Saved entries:
▼

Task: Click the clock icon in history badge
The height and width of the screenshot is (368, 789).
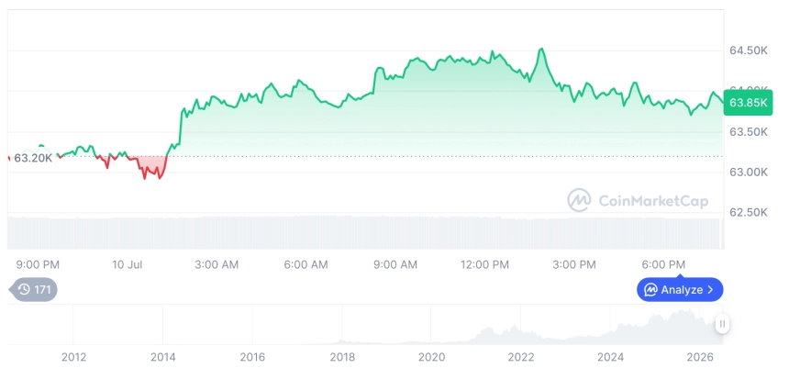Action: 24,289
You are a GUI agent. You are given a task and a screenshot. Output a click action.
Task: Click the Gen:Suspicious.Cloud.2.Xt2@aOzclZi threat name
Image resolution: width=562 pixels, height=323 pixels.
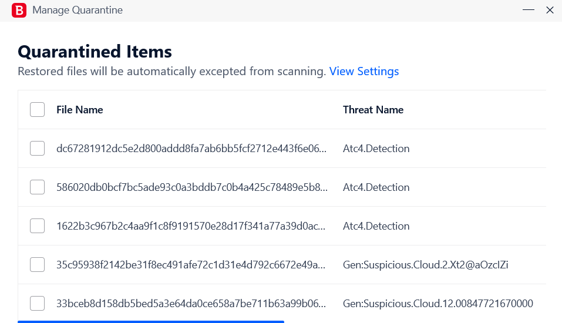(x=425, y=264)

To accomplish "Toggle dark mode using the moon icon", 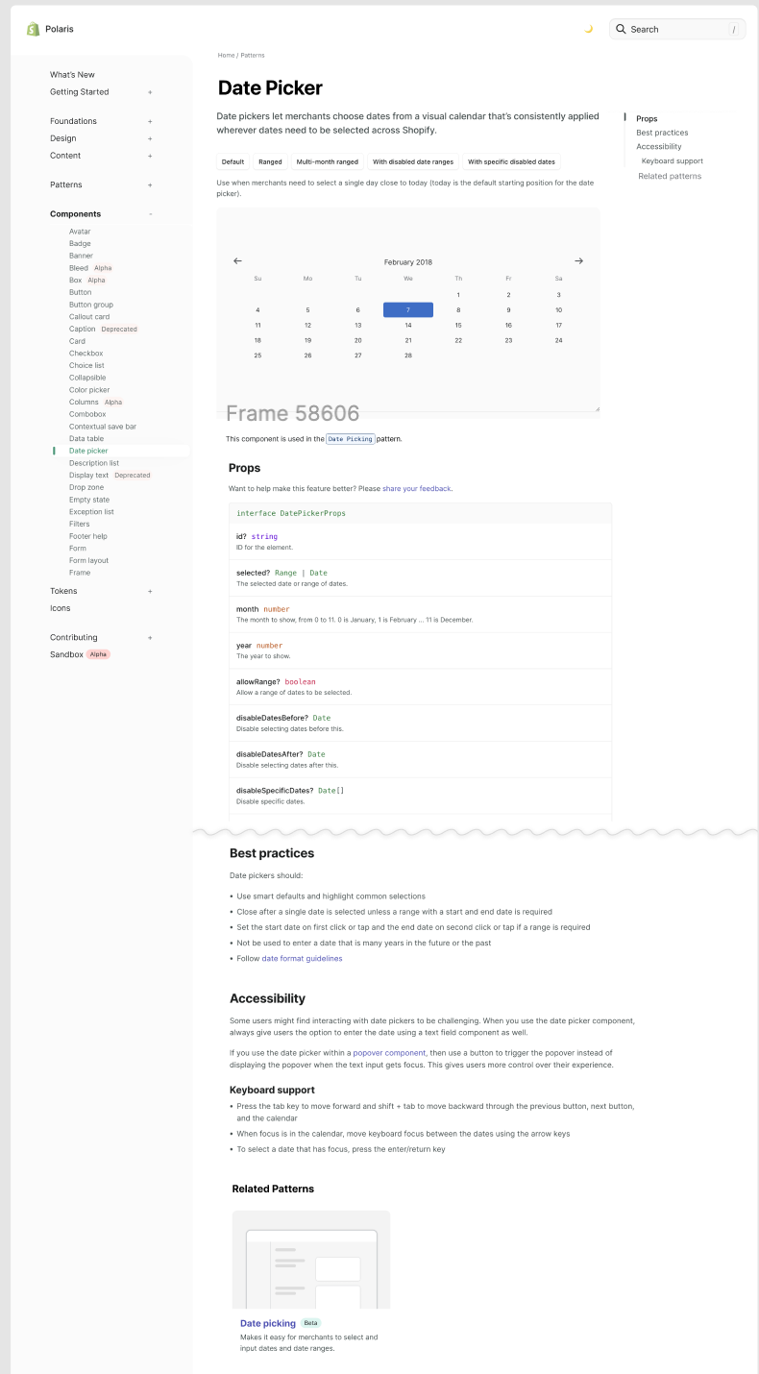I will 589,29.
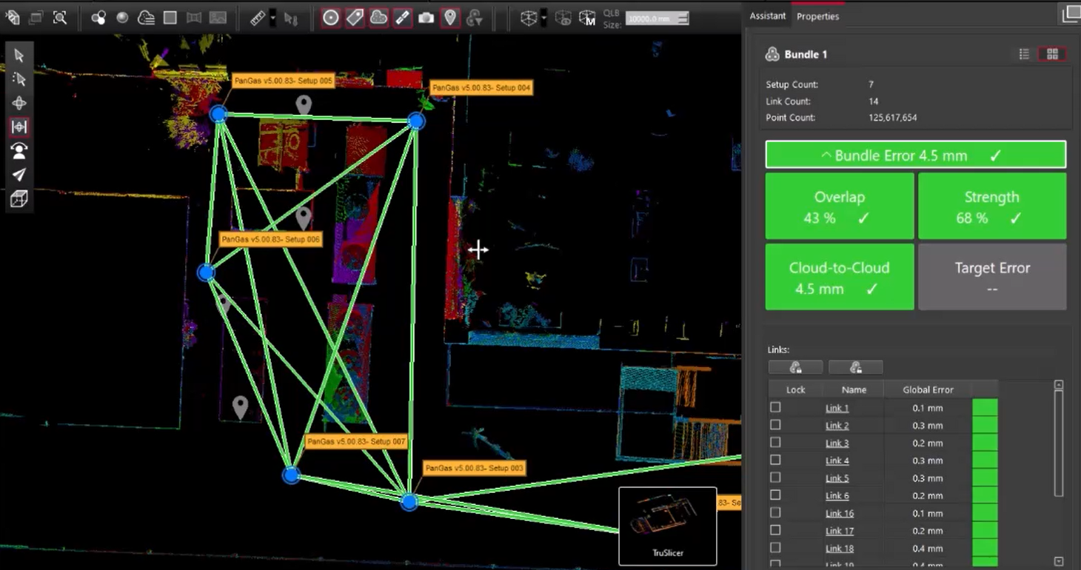The height and width of the screenshot is (570, 1081).
Task: Activate the paper plane fly mode tool
Action: tap(19, 175)
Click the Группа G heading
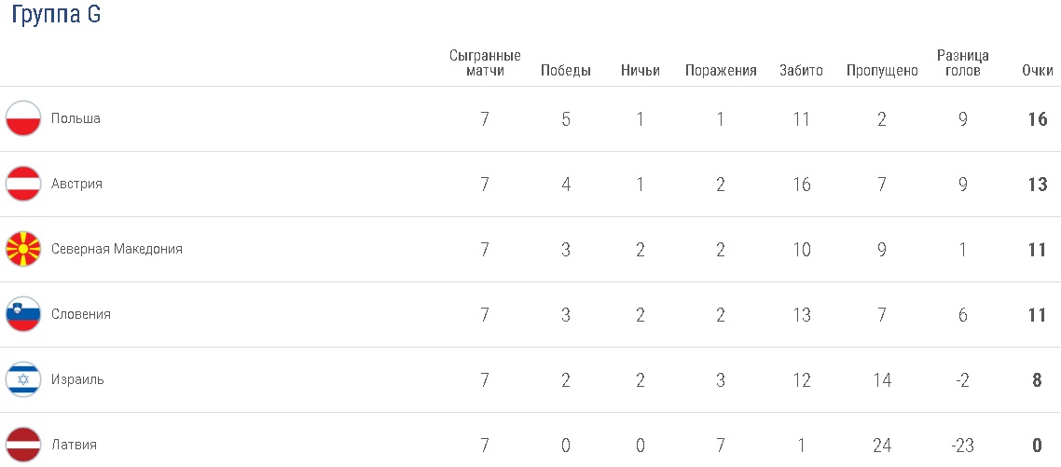1061x467 pixels. point(56,17)
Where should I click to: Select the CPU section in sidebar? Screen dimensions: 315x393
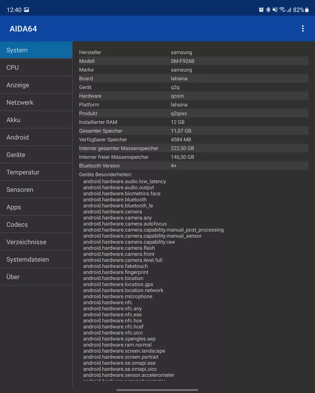click(36, 68)
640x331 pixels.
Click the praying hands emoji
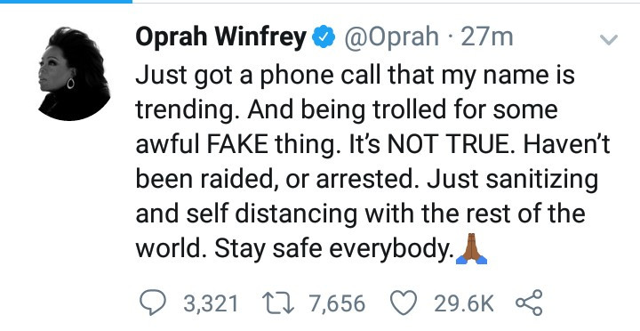pos(471,248)
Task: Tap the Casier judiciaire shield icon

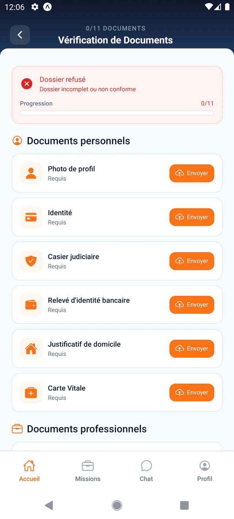Action: click(x=31, y=261)
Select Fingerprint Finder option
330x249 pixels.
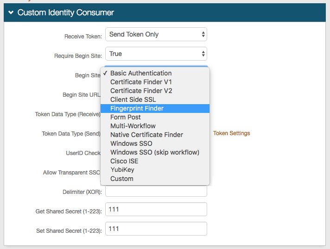pos(137,108)
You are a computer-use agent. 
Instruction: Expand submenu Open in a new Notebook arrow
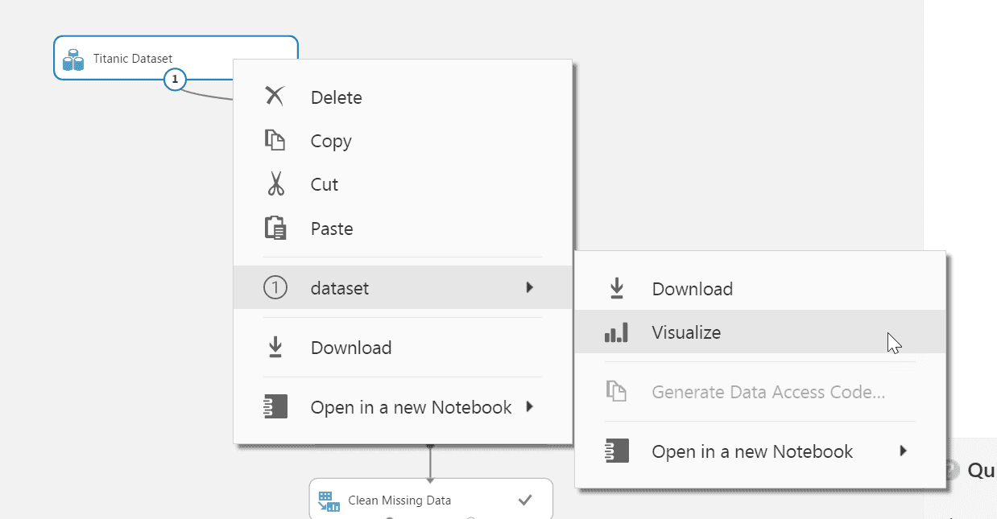click(x=903, y=451)
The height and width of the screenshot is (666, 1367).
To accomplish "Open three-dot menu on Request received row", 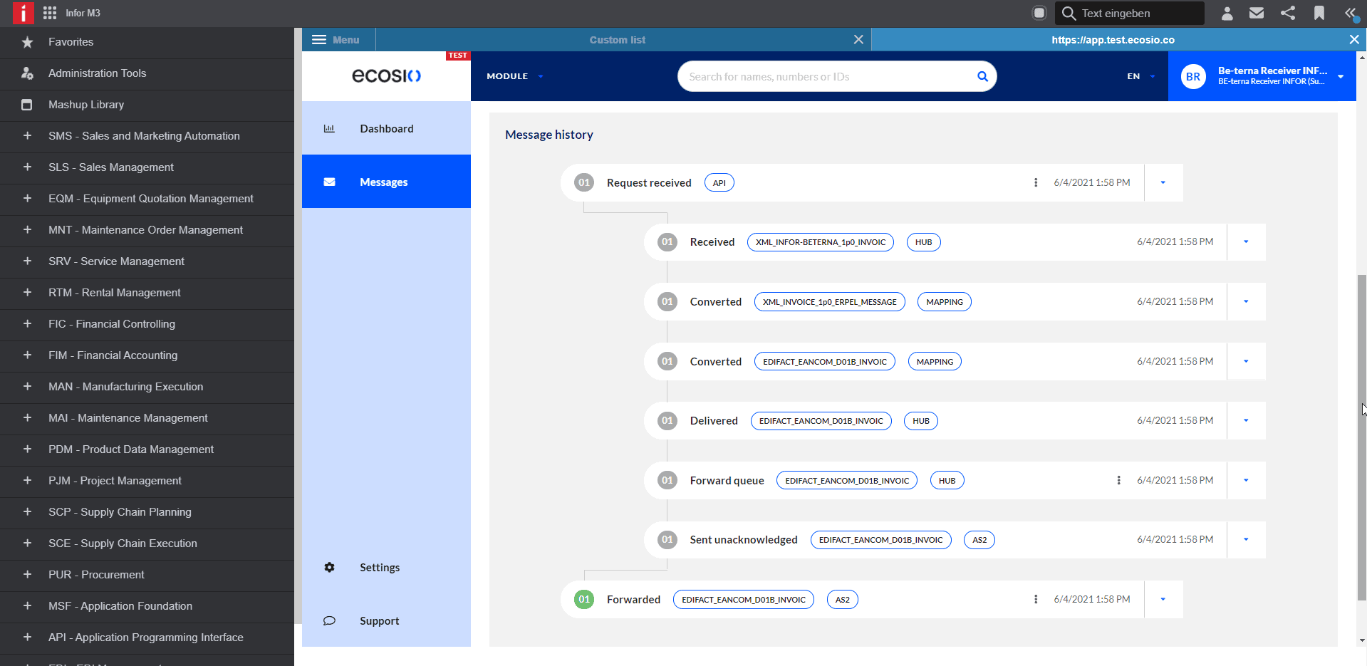I will [x=1036, y=182].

▲

EXERCISE PROMPT:
Show, from the entries above, every line that includes the string "agent".

ANSWER BOX:
You are a GUI agent. You are given a task and a screenshot. Output a click action.
You are a computer-use agent. 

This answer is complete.